ME Brier, CM Bunke, PV Lathon and GR Aronoff
Department of Medicine, University of Louisville, KY 40292.

Erythropoietin (EPO)-induced hypertension is a common complication of EPO usage. The hypothesis that erythropoietin is antinatriuretic and that the sodium retention is mediated by intrarenal angiotensin II production was tested. Experiments were performed in Wistar rat kidneys perfused for 60 min in an isolated system. A dose-response curve was performed for EPO at 0, 10, 100, 1,000, and 10,000 mU/mL. EPO administration resulted in a dose-dependent decrease in sodium excretion to a maximum of 50% at the 1,000 mU/mL dose.

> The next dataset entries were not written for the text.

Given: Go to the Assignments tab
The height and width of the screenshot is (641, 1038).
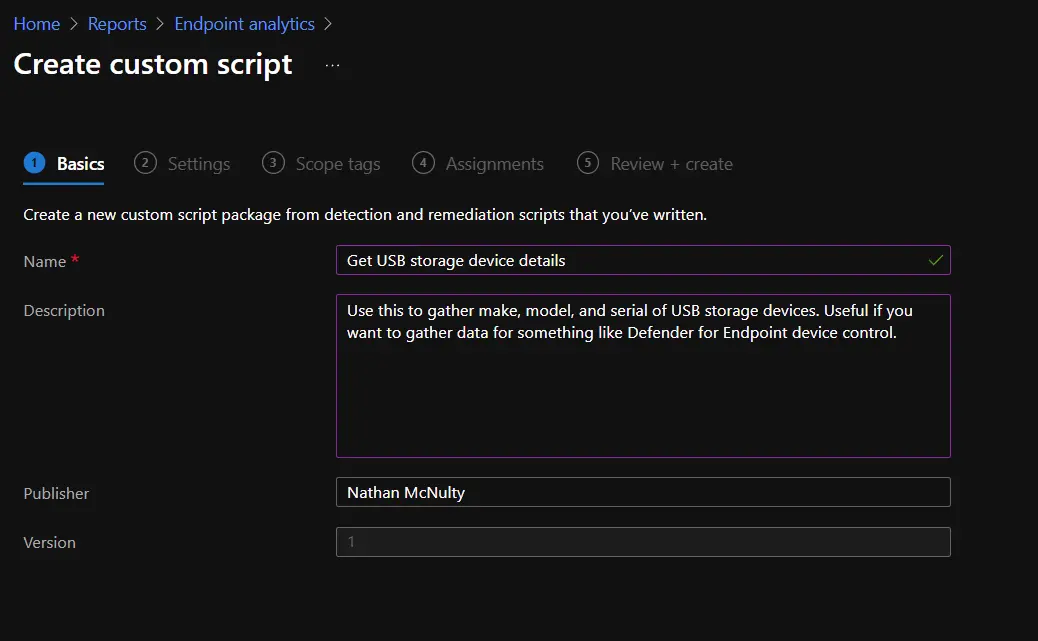Looking at the screenshot, I should click(x=494, y=164).
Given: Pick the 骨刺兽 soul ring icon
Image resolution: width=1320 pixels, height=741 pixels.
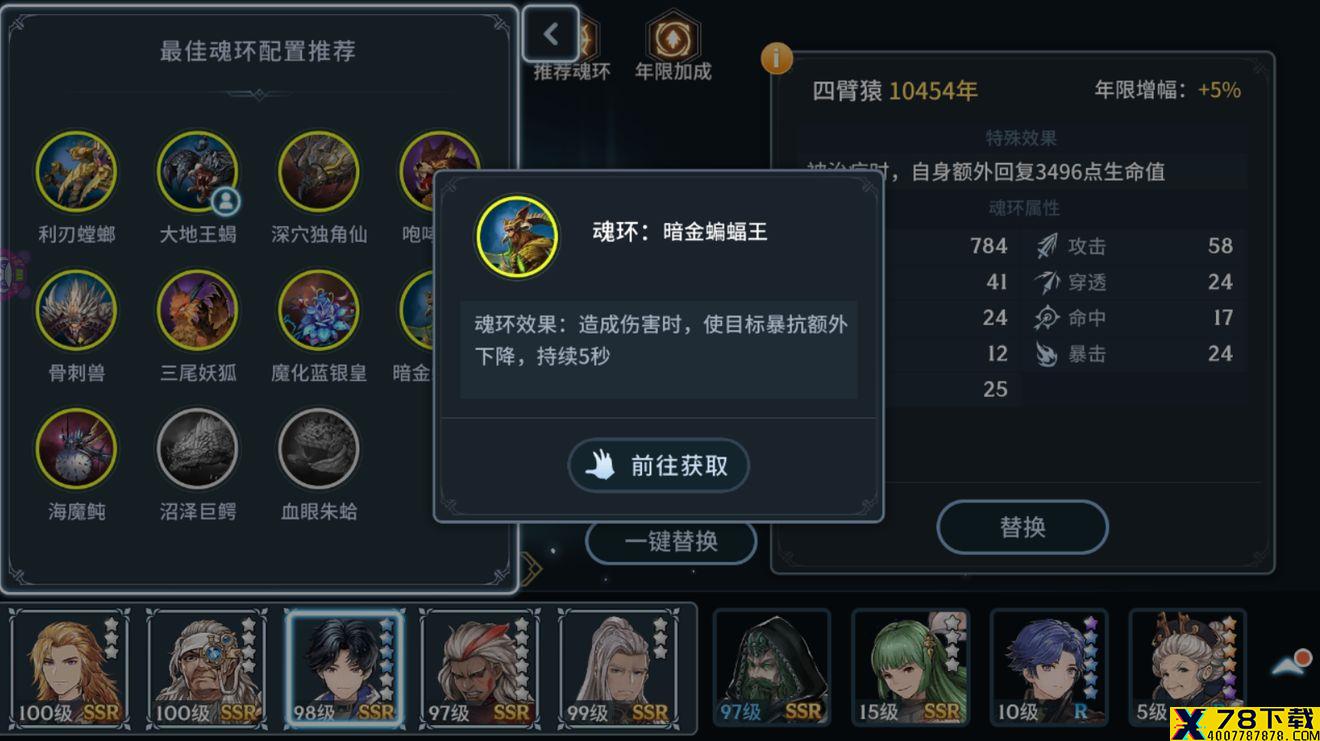Looking at the screenshot, I should tap(76, 310).
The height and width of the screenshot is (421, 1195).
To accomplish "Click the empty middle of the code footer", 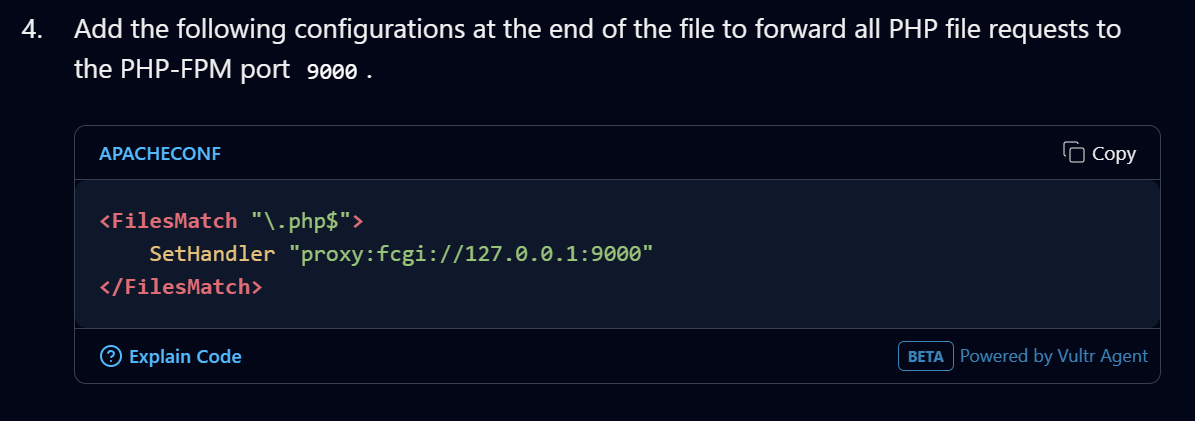I will pos(570,357).
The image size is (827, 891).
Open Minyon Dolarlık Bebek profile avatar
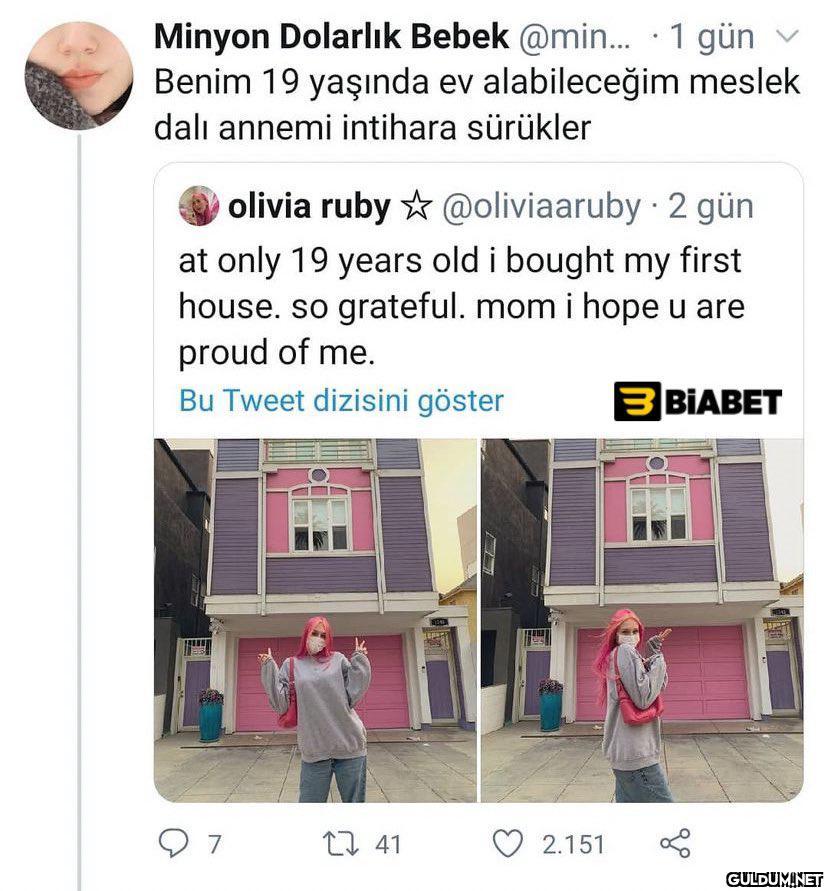click(x=78, y=76)
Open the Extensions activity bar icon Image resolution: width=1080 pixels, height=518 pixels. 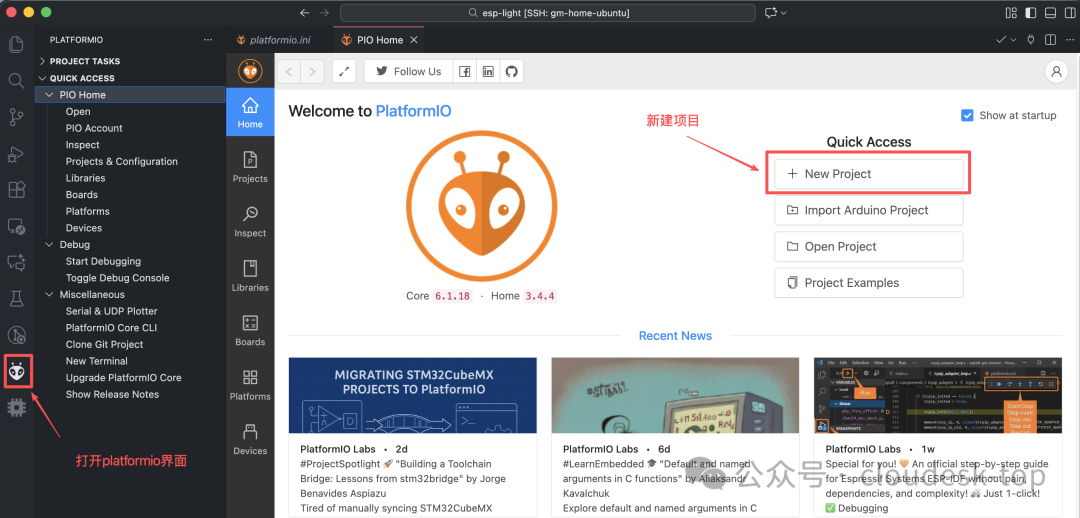pyautogui.click(x=17, y=189)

In a second experiment, kidneys from five groups were perfused: controls, EPO (100 mU/mL), captopril (50 ng/mL), captopril (50 ng/mL) plus EPO (100 mU/mL), and the angiotensin receptor antagonist losartan (1 nM) plus EPO (100 mU/mL). The administration of EPO resulted in an immediate decrease in average sodium excretion (30%) with no change in GFR or other renal function parameters. Pretreatment with captopril or losartan blocked the effect of EPO. Captopril alone had no effect on renal function. A final experiment demonstrated the ability of losartan (10 nM) to block the pressor effects of angiotensin II (0.01, 0.1, and 1 nM). It was concluded that EPO acts within the kidney to cause the production of angiotensin II, which mediates the increased reabsorption of sodium.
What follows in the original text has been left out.